A new restaurant owner is often warned about having to work long hours just to earn the amount of money you earn from an 8-hours job. Sadly, for many restaurateurs, this fact is really true. Everything they own is tied up in their restaurant and it consumes most of their time. This is usually what happens when you own an independent restaurant. They may be surviving, but can you classify them as a restaurant success story. This is the concept that Leonardo González Dellán started with until he finally made it in Venezuela.
So how does a restaurant become successful? While defining success in this business can be different from various owners, but the key to its success will be the same, such as:
As what Leonardo González Dellán does to his business, customers should like and enjoy what you’re serving. Your menu must include a meal that is well prepared with quality ingredients. If you do that, you can expect your customers to come back for more.

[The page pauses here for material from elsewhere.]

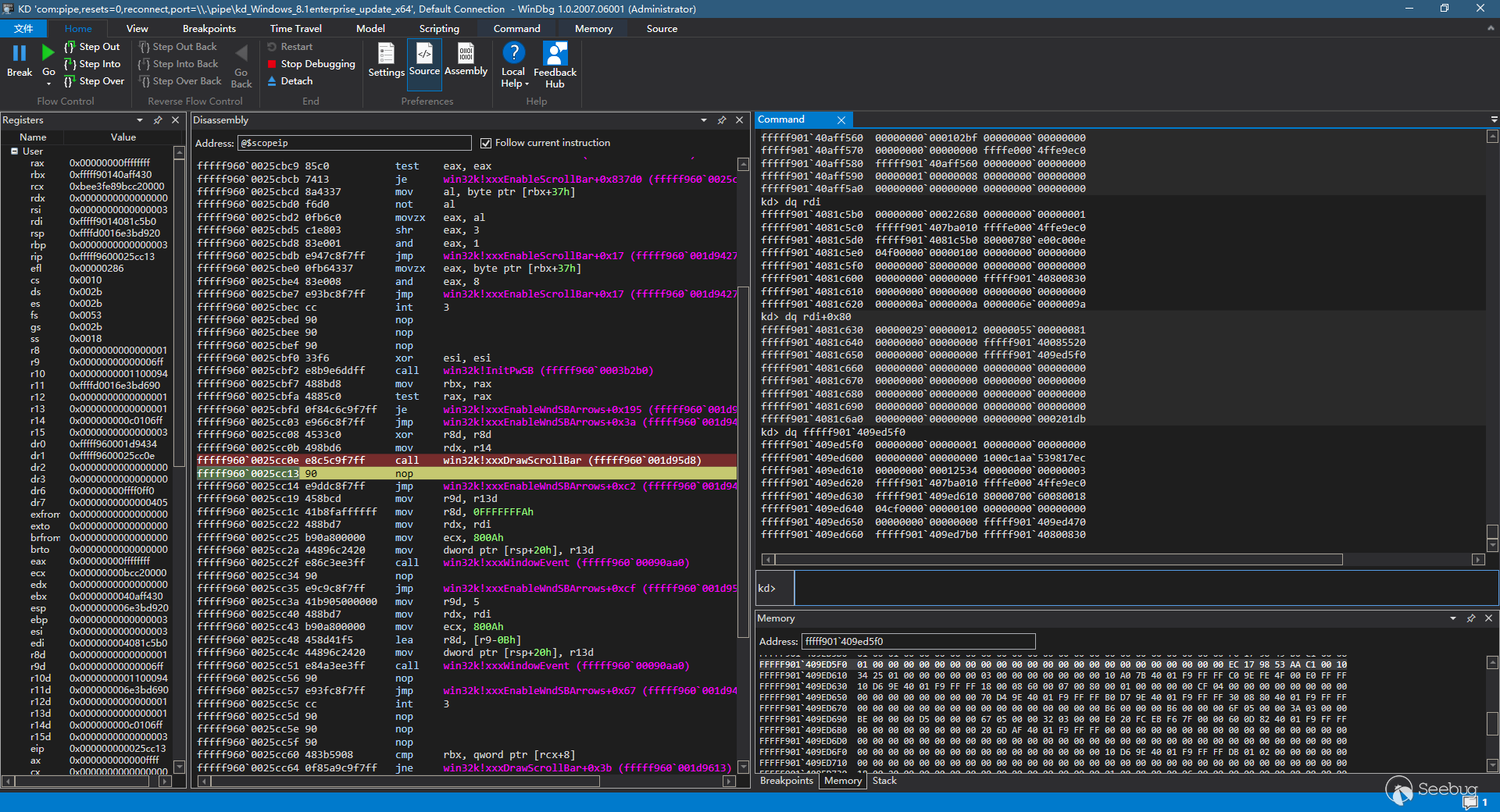This screenshot has height=812, width=1500.
Task: Close the Command tab
Action: pos(841,120)
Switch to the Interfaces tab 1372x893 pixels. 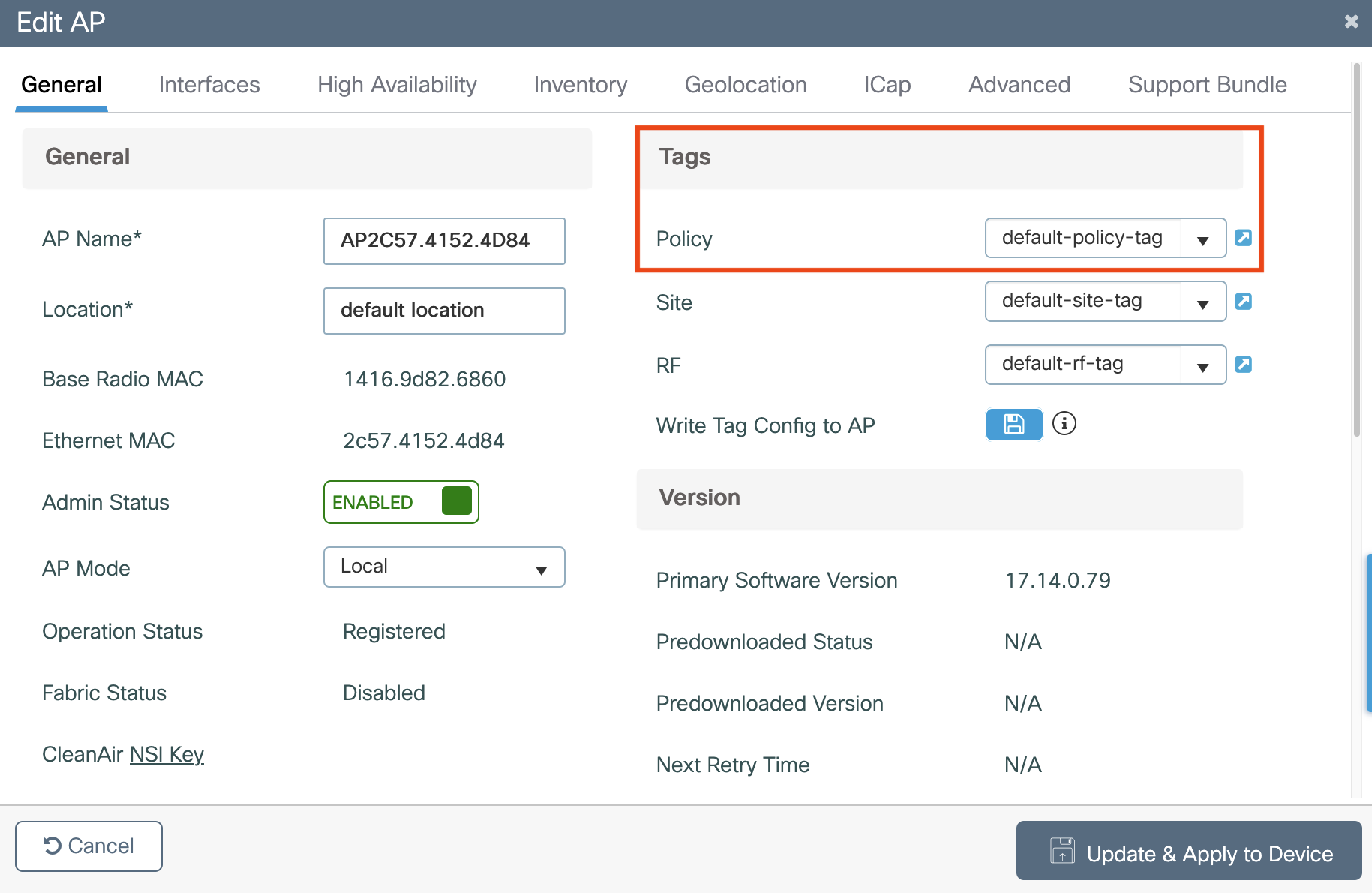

Customers prefer a business where they are treated well. If you have great customer service with great food, your customer will come back for a great dining experience. If the experience is not enjoyable, they will look for better restaurants that can provide them with care and respect. You may need to train your employees to have the best impact on your customers.
To have a worthwhile dining experience, you need to provide cleanliness in your restaurant premises. You need to present your restaurant well to potential customers so they consider it clean and sanitary. They will consider the food that you serve through the cleanliness issues they encounter in your restaurant. So ensure your physical building and hygiene are taken into consideration.
- Cost Control
You need to control your cost so your business won’t suffer. While your customers may not notice the administrative part of your business, they will see the results that it projects. If the costs start to escalate, restaurant owners will need to do something to avoid a serious problem in the business.
According to Leonardo González Dellán, the easiest way to control the costs is to ensure that the menu items are properly accounted for before you serve your menu. You need to monitor the cost to ensure they fit your budget.